Lines for locating words and elements –
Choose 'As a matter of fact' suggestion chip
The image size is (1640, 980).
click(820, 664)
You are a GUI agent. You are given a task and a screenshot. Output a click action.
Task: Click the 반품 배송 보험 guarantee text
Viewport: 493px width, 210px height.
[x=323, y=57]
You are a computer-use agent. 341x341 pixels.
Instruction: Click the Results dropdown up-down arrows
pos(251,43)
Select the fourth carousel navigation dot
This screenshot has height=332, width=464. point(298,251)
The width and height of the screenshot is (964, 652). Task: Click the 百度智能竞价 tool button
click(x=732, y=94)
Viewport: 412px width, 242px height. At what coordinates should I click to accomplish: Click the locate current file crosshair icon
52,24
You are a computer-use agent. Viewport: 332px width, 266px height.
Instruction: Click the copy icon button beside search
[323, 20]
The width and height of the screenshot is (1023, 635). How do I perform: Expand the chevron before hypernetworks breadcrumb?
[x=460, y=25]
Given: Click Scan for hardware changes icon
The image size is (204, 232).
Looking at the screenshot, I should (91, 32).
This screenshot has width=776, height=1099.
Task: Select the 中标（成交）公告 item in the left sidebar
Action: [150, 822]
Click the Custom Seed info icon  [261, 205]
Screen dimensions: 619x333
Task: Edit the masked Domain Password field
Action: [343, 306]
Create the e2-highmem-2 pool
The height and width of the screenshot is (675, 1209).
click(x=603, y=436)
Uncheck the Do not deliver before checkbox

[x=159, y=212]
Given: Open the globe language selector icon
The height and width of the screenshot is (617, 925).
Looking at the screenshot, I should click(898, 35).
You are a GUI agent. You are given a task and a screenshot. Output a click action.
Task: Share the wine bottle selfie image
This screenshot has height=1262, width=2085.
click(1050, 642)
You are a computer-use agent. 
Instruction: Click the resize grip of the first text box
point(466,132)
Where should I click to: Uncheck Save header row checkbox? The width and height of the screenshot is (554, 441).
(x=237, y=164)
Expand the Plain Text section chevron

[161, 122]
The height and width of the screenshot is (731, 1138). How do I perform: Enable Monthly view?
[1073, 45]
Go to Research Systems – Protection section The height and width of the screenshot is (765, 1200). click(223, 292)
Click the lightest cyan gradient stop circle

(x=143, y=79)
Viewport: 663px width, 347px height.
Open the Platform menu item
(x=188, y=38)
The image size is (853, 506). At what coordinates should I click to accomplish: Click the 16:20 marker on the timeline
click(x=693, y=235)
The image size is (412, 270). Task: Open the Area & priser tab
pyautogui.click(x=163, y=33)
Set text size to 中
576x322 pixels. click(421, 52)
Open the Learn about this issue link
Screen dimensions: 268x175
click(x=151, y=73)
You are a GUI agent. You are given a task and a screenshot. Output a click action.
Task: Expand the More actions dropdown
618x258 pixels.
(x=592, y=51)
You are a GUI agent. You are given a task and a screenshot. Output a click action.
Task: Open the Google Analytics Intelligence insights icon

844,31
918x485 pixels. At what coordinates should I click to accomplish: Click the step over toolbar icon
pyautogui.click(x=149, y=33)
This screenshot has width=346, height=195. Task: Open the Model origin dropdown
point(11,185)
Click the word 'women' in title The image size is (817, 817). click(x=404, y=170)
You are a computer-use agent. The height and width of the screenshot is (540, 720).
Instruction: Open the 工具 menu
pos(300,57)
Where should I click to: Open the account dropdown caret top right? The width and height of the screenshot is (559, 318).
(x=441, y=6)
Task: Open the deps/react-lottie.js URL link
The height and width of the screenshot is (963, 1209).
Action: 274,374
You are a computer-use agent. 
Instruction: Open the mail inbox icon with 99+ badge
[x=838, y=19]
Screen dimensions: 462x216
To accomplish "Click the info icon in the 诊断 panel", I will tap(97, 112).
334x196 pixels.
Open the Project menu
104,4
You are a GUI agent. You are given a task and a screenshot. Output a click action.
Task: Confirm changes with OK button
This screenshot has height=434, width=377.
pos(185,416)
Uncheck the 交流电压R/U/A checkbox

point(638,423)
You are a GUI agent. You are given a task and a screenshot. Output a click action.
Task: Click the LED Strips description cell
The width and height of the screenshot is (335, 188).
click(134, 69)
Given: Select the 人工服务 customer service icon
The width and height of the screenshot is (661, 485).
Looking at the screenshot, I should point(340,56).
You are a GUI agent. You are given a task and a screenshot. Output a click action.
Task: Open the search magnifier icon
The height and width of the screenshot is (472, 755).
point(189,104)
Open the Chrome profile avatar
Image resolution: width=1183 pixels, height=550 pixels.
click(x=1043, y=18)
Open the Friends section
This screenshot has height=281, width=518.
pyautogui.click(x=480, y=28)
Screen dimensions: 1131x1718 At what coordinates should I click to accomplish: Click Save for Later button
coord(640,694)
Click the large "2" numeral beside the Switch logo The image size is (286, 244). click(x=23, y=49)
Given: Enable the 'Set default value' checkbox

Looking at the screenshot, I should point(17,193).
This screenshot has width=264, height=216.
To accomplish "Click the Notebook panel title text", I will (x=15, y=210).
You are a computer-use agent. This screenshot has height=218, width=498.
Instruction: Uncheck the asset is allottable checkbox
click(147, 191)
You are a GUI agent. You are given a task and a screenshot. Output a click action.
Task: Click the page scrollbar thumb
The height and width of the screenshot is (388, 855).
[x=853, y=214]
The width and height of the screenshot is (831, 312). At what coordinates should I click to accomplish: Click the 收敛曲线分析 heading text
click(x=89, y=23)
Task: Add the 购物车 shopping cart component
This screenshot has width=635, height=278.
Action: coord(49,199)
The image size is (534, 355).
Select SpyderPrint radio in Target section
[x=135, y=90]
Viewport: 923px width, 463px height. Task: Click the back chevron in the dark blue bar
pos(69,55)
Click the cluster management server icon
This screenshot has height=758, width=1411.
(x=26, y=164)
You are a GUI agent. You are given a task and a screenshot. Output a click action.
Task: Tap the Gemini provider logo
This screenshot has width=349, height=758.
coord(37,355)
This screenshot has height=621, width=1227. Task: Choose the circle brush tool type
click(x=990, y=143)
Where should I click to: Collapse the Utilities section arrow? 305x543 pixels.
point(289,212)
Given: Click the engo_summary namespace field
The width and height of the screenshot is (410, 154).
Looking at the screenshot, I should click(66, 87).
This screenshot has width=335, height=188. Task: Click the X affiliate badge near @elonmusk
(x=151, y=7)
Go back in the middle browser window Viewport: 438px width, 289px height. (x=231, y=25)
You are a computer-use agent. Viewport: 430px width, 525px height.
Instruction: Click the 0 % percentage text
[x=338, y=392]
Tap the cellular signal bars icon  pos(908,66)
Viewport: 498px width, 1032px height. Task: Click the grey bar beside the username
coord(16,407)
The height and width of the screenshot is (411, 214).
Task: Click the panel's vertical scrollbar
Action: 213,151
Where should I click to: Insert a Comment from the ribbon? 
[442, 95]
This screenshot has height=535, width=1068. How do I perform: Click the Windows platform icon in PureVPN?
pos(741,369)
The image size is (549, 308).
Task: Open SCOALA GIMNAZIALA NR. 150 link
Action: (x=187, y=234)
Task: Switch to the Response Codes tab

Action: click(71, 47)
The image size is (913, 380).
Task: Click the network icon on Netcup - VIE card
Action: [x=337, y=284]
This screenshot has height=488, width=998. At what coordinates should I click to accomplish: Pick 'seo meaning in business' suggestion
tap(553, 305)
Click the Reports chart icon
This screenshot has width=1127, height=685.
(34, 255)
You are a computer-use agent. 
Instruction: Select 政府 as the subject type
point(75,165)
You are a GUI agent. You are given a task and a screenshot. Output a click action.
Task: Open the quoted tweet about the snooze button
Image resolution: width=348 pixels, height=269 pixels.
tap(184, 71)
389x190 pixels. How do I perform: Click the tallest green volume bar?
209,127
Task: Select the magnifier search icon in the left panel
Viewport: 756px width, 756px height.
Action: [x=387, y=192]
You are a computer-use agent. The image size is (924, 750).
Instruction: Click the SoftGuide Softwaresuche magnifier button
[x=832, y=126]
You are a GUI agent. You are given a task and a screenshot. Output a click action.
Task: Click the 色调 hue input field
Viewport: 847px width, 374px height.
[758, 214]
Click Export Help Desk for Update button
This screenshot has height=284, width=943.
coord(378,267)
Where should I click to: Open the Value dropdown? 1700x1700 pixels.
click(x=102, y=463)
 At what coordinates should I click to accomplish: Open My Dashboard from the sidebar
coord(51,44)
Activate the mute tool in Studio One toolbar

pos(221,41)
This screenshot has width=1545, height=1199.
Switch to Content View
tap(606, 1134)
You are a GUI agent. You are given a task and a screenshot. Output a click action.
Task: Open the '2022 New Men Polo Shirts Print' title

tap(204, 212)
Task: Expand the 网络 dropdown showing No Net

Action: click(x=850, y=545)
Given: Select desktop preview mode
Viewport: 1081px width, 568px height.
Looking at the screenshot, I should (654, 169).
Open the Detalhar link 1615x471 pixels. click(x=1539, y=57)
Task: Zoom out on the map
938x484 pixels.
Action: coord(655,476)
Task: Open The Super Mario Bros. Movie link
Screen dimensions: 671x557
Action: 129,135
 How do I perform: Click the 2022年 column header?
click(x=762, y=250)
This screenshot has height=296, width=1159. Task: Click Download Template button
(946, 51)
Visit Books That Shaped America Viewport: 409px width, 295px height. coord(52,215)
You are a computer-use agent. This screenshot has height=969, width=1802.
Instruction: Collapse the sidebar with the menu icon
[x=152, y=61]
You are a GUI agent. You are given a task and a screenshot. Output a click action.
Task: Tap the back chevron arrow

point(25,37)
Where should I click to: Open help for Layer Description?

Goal –
Please copy out, character for character, the lines from the one containing "Open the Detalhar" through the last line above, including both ends.

Task solution –
Open the Detalhar link 1615x471 pixels. click(x=1539, y=57)
Task: Zoom out on the map
938x484 pixels.
Action: coord(655,476)
Task: Open The Super Mario Bros. Movie link
Screen dimensions: 671x557
Action: 129,135
 How do I perform: Click the 2022年 column header?
click(x=762, y=250)
This screenshot has height=296, width=1159. Task: Click Download Template button
(946, 51)
Visit Books That Shaped America Viewport: 409px width, 295px height. coord(52,215)
You are a computer-use agent. This screenshot has height=969, width=1802.
Instruction: Collapse the sidebar with the menu icon
[x=152, y=61]
You are a GUI agent. You are given a task and a screenshot. Output a click action.
Task: Tap the back chevron arrow

point(25,37)
Where should I click to: Open help for Layer Description?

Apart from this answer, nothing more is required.